• Given request: How many lines in the listing below contain the word "Identify"? Reply with the number alone.

• Extracted records:
══════
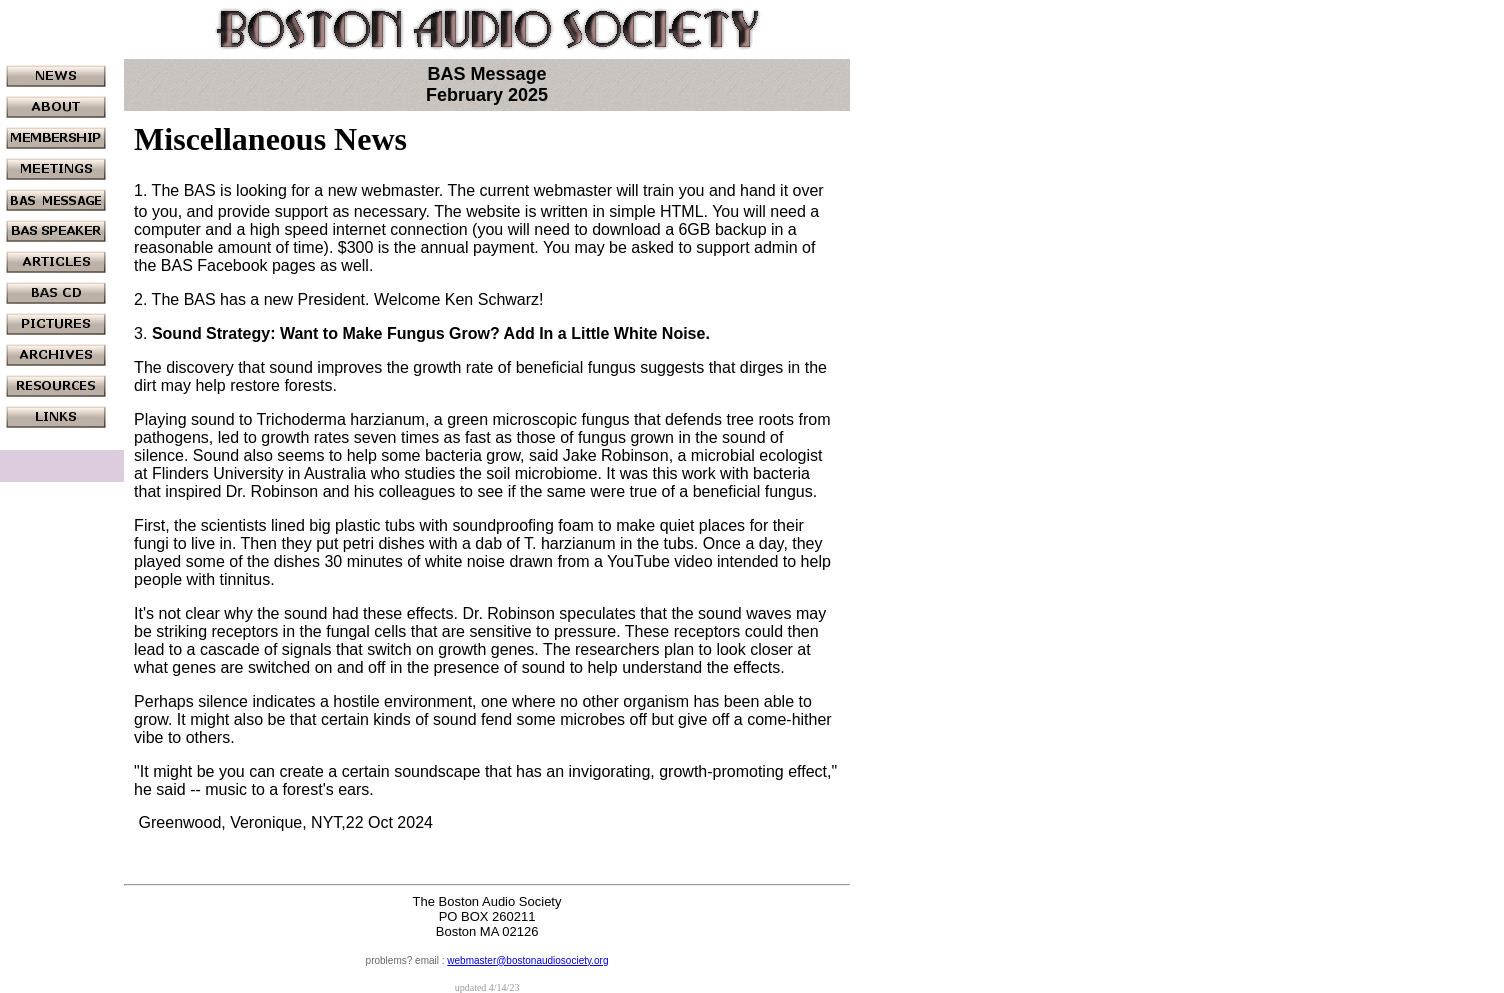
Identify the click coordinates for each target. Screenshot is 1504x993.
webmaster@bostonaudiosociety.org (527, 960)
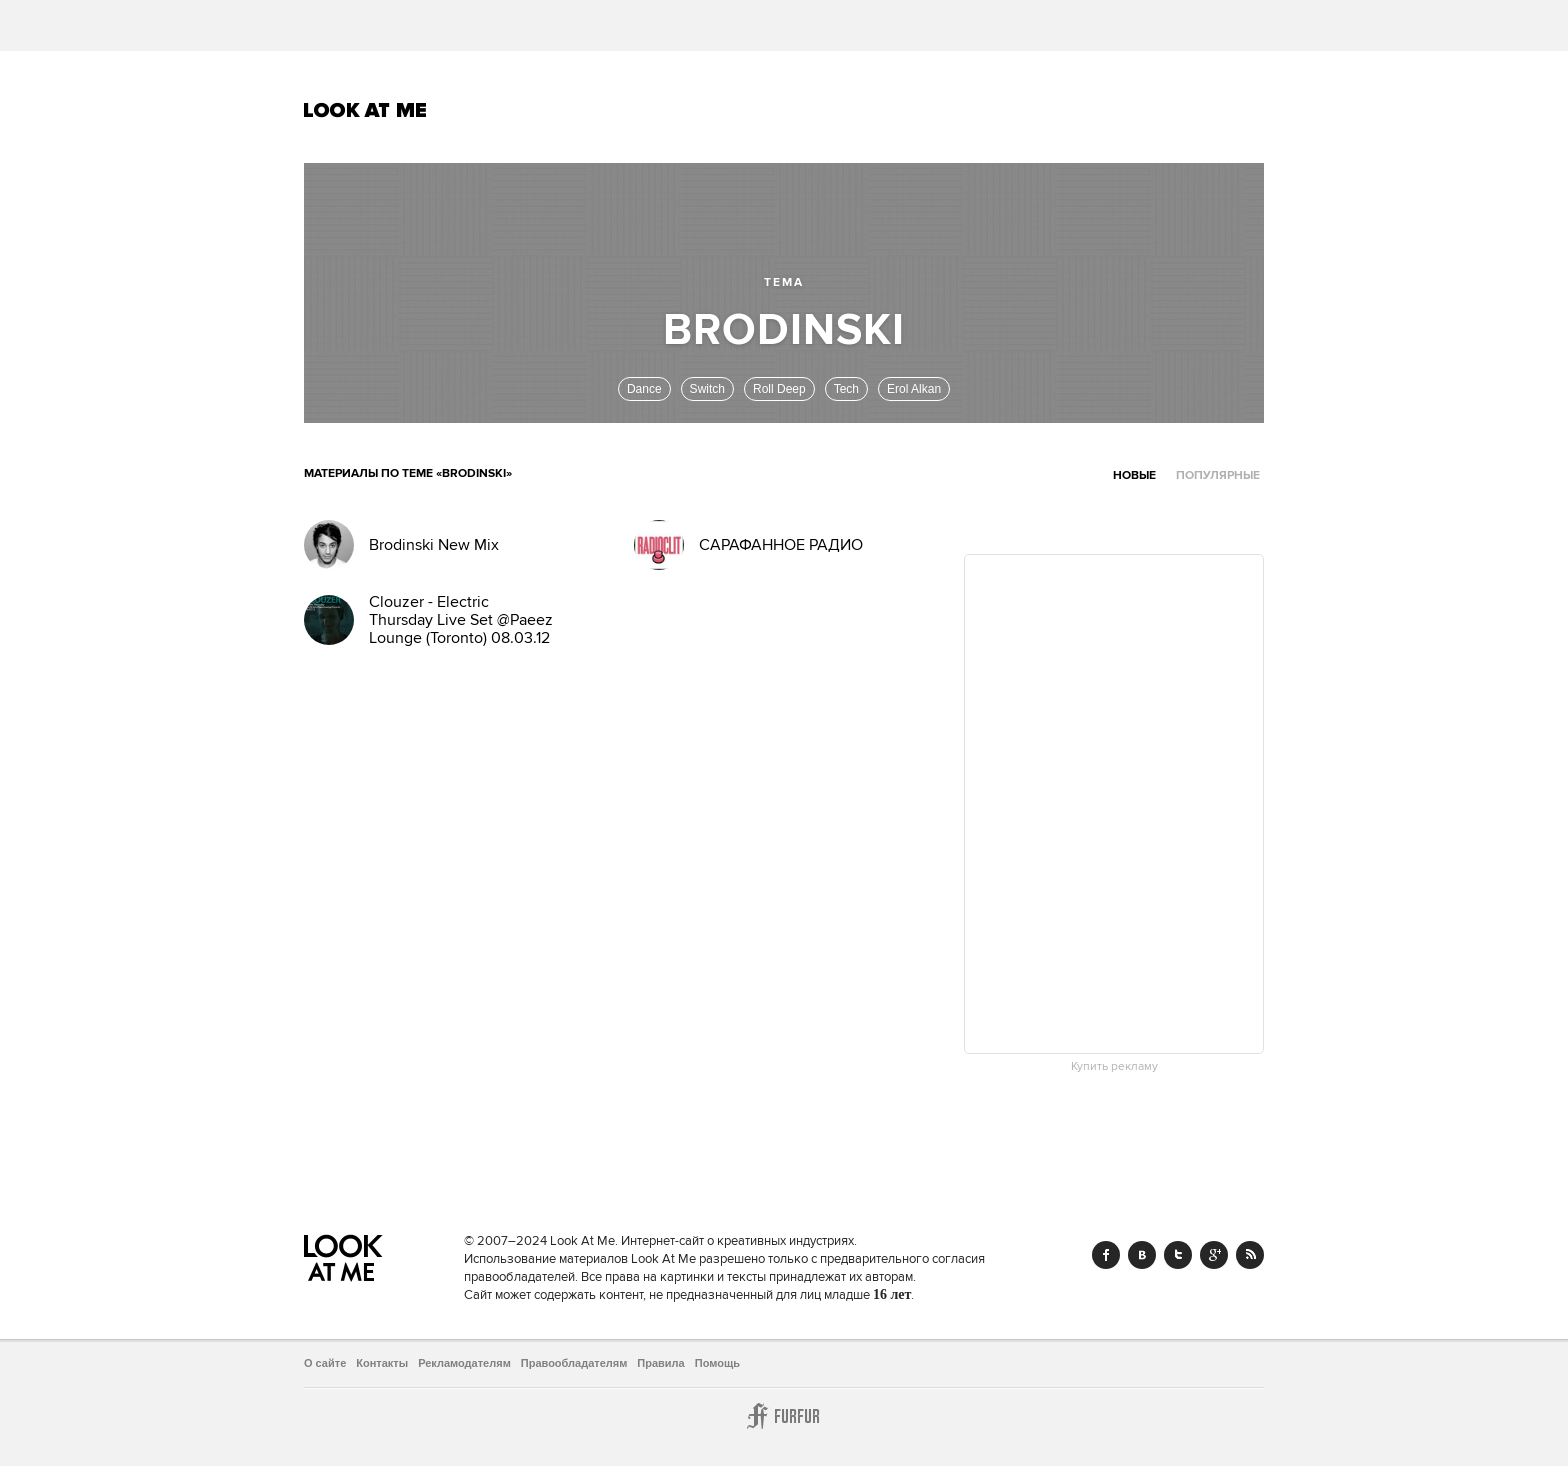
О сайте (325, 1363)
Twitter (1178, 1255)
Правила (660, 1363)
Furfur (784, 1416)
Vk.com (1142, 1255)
══════
• Answer to the exercise: 1